La volte-face de Sara Lee déboussole les porteurs obligataires

le 17/06/2011 L'AGEFI Quotidien / Edition de 7H

Le groupe d'agroalimentaire américain a finalement décidé de scinder son pôle boissons, revenant sur un précédent projet dévoilé en janvier

Plutôt que les aliments solides (charcuteries, desserts…) pour le marché nord-américain, Sara Lee a décidé de scinder sa division boissons (Maison du Café, Senseo). «Cette transaction est davantage qu'une scission d'un segment d'activité, nous sommes en train de séparer une société globale, en deux pure players indépendants, ce qui ajoute de la complexité mais aussi des opportunités», a justifié le président exécutif, Jan Bennink.

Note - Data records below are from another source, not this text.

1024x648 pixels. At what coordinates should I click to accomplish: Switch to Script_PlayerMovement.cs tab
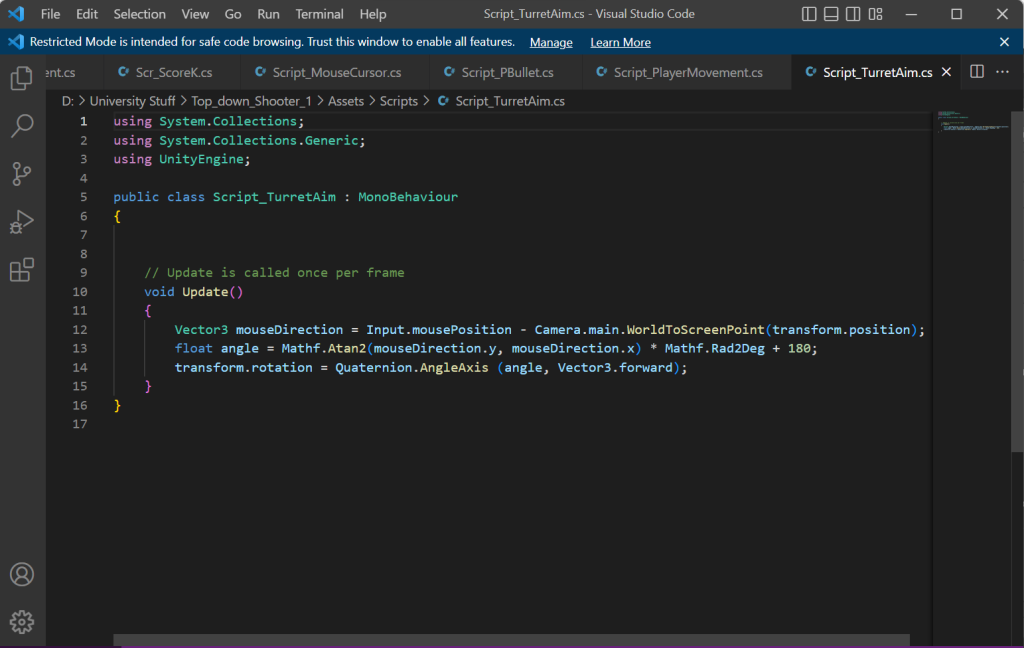tap(687, 72)
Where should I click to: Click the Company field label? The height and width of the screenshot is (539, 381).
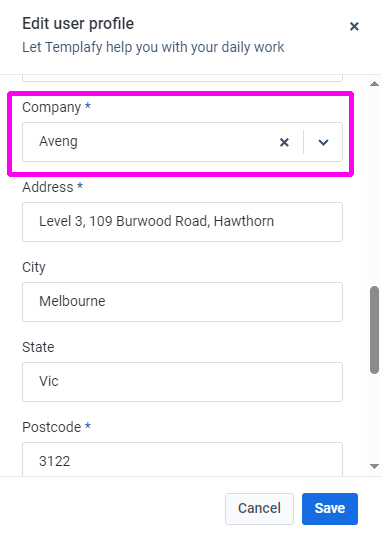(x=52, y=107)
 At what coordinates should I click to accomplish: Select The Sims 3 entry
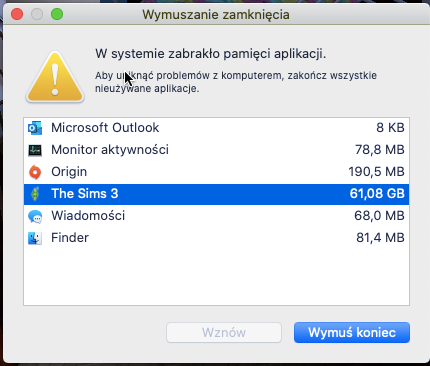tap(216, 194)
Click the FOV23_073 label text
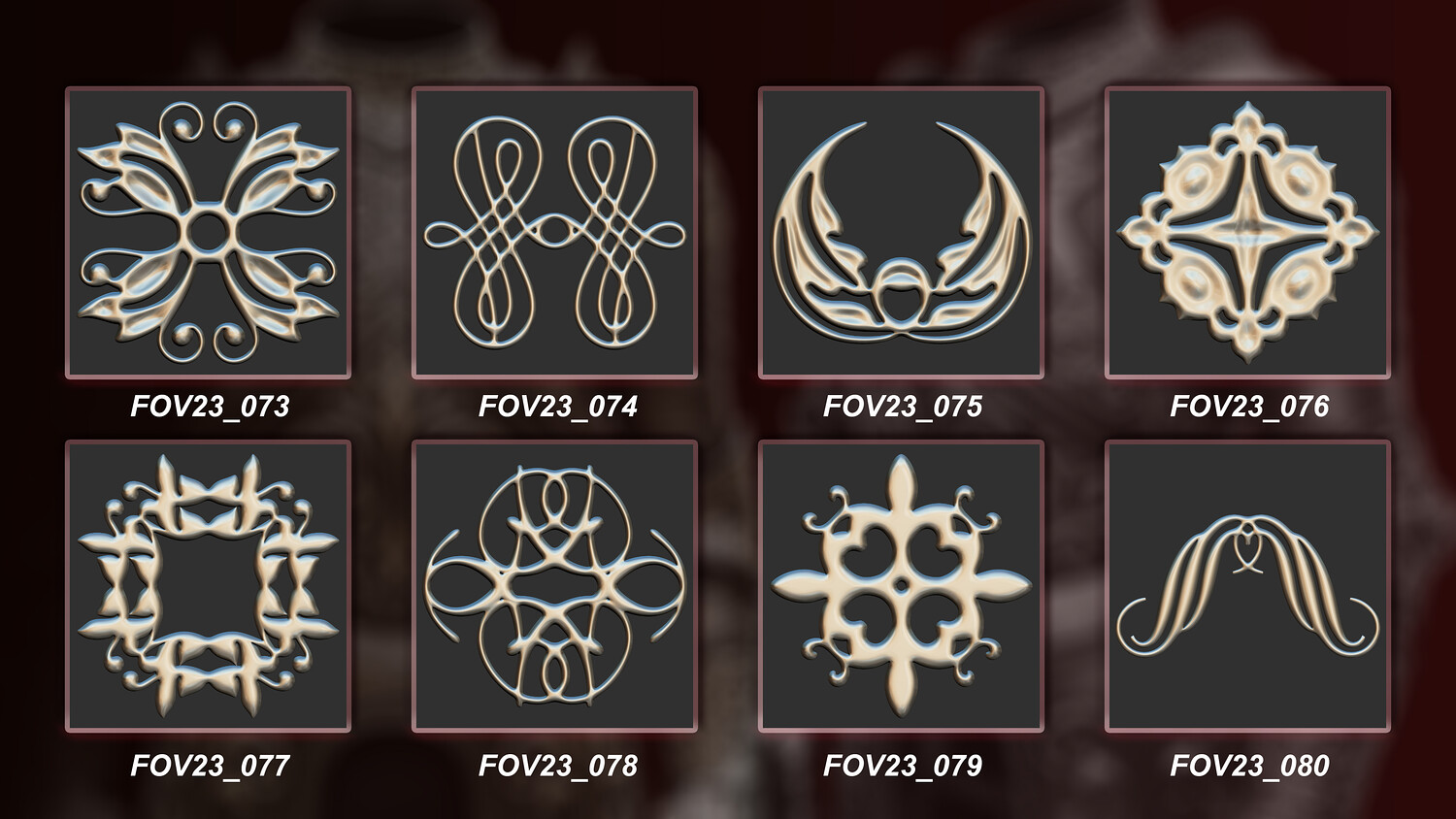This screenshot has width=1456, height=819. (x=210, y=406)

Cette volte-face a en tout cas perturbé les porteurs obligataires. La dette va être logée dans une entitée au dynamisme tout relatif, les boissons enregistrant une meilleure croissance des revenus et des marges plus élevées. L'annonce de ce virage stratégique a entraîné une hausse du coût de l'assurance contre le risque de défaut. Le CDS a grimpé de 27,6 points de base (pb) à 149,6 pb, selon CMA.  «L'activité des aliments solides est plus basique et demandera un effort plus important en termes d'économies de coût et le gains de productivité pour dégager de la croissance organique», souligne CreditSights. «Nous voyons d'importantes opportunités de croissance venir de notre activité de thé et café», a d'ailleurs renchéri Jan Bennink.

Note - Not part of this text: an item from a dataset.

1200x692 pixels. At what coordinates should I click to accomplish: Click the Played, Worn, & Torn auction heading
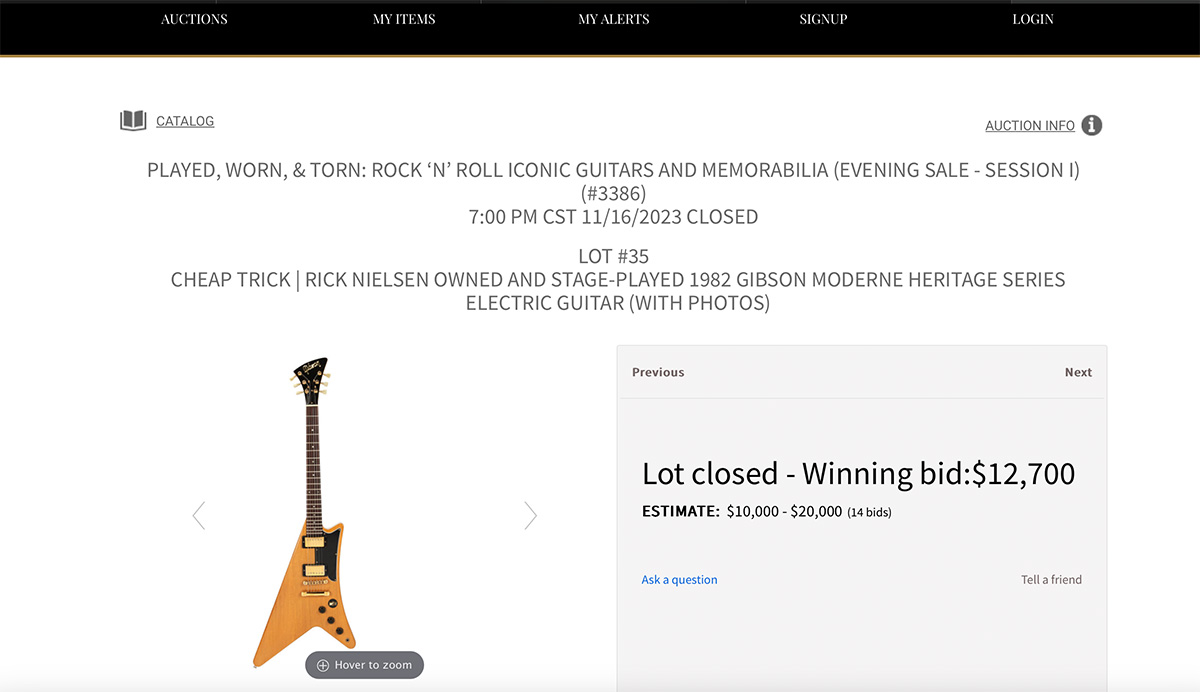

Le groupe vise un niveau de dette moins de deux fois supérieur à l'Ebitda. Cela signifie qu'il devra réduire la dette de 2,4 milliards de dollars à la fin de son exercice 2011 à 1,3 milliard. Sara Lee devrait ainsi rembourser 433 millions de dollars de titres 2,25% arrivant à échéance en mars 2012, puis 500 millions de dollars d'obligations 3,875% de maturité juin 2013. Outre ces tombées 2012 et 2013, 158 millions de dollars de dette à court terme devraient être honorés pour atteindre l'objectif et tendre à une notation «investment grade» pour les deux entités.

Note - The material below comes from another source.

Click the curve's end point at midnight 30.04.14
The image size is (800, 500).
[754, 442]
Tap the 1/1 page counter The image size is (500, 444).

Sara Lee peut compter sur une gestion active de sa trésorerie. Le groupe devrait engranger plus de 900 millions de dollars de la vente de son activité boulangerie en Amérique du Nord et entre 700 millions et 800 millions pour l'activité boulangerie internationale et pâte réfrigérée. Quoi qu'il en soit, la scission des boissons semble préparer le terrain à une prochaine vente. «Nous pressentons que l'activité café est celle qui devrait être rachetée étant donné ses marges plus élevées, ses taux de croissance et son empreinte internationale», anticipe CreditSights.